= Werner Knab =

Werner Knab (18 December 1908 – 15 February 1945) was a German SS-Sturmbannführer (major). He served at the German legation in Norway from 1939, and then as head of Gestapo in Norway from 1940 to 1942, during the occupation of Norway by Nazi Germany. Among others, he led a crackdown on the University of Oslo following the milk strike, and also acted as prosecutor in the court-martial set up in the strike's wake.

In mid-January 1942, Knab was transferred to Ukraine and worked as a member of Einsatzgruppe C, which carried out the mass murder of Jews, from 1941 to 1943. Soon afterwards, he headed the Gestapo department in Kiev.

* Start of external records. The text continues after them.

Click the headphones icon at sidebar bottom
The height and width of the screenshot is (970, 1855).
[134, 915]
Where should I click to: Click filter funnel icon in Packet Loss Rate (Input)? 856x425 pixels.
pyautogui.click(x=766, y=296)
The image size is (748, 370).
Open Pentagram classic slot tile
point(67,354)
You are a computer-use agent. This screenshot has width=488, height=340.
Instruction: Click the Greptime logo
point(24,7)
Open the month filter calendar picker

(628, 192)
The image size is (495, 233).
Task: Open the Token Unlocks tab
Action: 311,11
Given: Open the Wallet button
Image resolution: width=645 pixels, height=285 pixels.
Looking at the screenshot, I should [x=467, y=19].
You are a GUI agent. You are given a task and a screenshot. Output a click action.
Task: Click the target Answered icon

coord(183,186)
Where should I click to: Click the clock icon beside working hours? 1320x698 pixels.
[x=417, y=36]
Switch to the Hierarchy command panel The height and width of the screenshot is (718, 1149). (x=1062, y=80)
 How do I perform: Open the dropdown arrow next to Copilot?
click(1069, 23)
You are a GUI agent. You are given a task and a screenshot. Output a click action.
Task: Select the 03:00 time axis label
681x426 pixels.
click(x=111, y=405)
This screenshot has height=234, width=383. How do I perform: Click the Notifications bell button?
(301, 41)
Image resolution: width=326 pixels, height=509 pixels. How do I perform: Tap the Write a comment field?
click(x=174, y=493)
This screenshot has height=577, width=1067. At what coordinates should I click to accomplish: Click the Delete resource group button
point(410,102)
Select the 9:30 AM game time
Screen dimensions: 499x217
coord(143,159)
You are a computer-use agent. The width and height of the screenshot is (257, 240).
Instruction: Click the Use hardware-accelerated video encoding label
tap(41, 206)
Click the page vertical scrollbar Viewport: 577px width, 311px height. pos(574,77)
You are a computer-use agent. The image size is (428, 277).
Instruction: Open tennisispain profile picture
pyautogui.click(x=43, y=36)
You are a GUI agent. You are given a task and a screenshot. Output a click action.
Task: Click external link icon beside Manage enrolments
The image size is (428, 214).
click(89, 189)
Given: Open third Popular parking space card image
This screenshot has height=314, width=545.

Appointed senior government councilor in June 1943, Knab became commander of the security police in Lyon on June 23, 1943, in German-occupied France. After the Allies landed in France, massacres of civilians and resistance fighters were carried out on Knab's orders in July 1944 during the Wehrmacht's actions against the French resistance fighters. In a risky airborne maneuver, with Knab's participation, cargo gliders landed near Vassieux, and on his orders, the units under his command shot civilians and captured resistance fighters. In total, two villages and several farms were burned down and a total of 639 Resistance fighters were shot during combat operations or after being captured and 201 civilians were murdered.

Knab was killed in a low-flying air attack in Germany in 1945.